LLVM is used to compile many languages, surely not all of those languages have the same UB as C. Can you give some examples of actual IR (as opposed to C) that leads to problems?

RalfJung · December 22, 2015, 1:03pm

I’m sorry I don’t know LLVM IR very well. I suppose it is possible to get clang to dump the IR of code like the above, and play with it - it’ll take me a while to figure out the tools for this, though.

Of the many languages used with LLVM, how many have pointers that can still be talked about after deallocating the object they talk to?
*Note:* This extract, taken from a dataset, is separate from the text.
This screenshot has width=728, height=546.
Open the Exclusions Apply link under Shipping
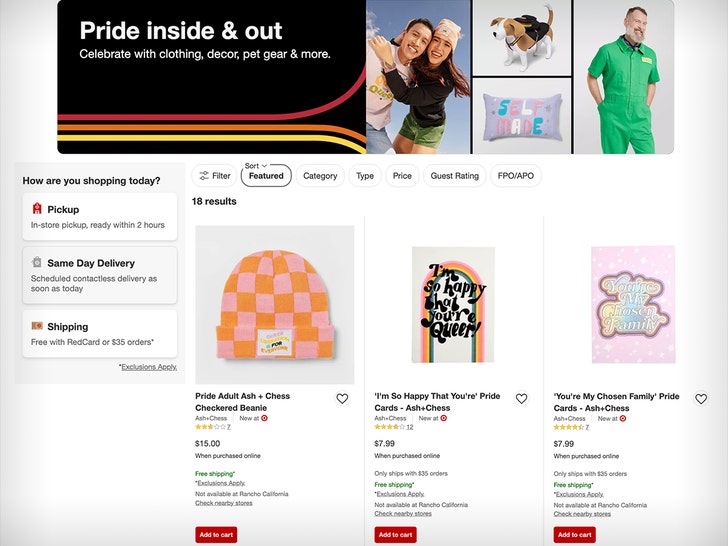pos(148,367)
RalfJung · December 22, 2015, 2:30pm

I played around with LLVM a little. Here’s the result: The above C code translates to the LLVM code at http://pastebin.com/F0EeHLqs. To me, this looks like a fairly straight-forward compilation; in particular, it is actually performing two writes (to q and p, in that order), followed by a read from q, followed by the printf.

On that code in dangp.ll, I now run

 opt -O2 dangp.ll -o dangp.bc && llc dangp.bc -o dangp.s && gcc dangp.s -o dangp && ./dangp

This prints “10”. Clearly, something in the chain made use of the fact that unallocated pointers are indeterminate. I don’t know how to read LLVM bitcode, but the assembly contains

    movl    $10, (%rax)
    movl    $14, (%rbx)
    movl    $.L.str, %edi
    movl    $10, %esi
    xorl    %eax, %eax
    callq    printf

I’m bad at reading assembly, but I think this hard-codes the printed result to 10. So, it was one of the two LLVM pases that did this. Replacing -O2 by -O1 changes the result of the program to 14, so it’s probably the opt that did this.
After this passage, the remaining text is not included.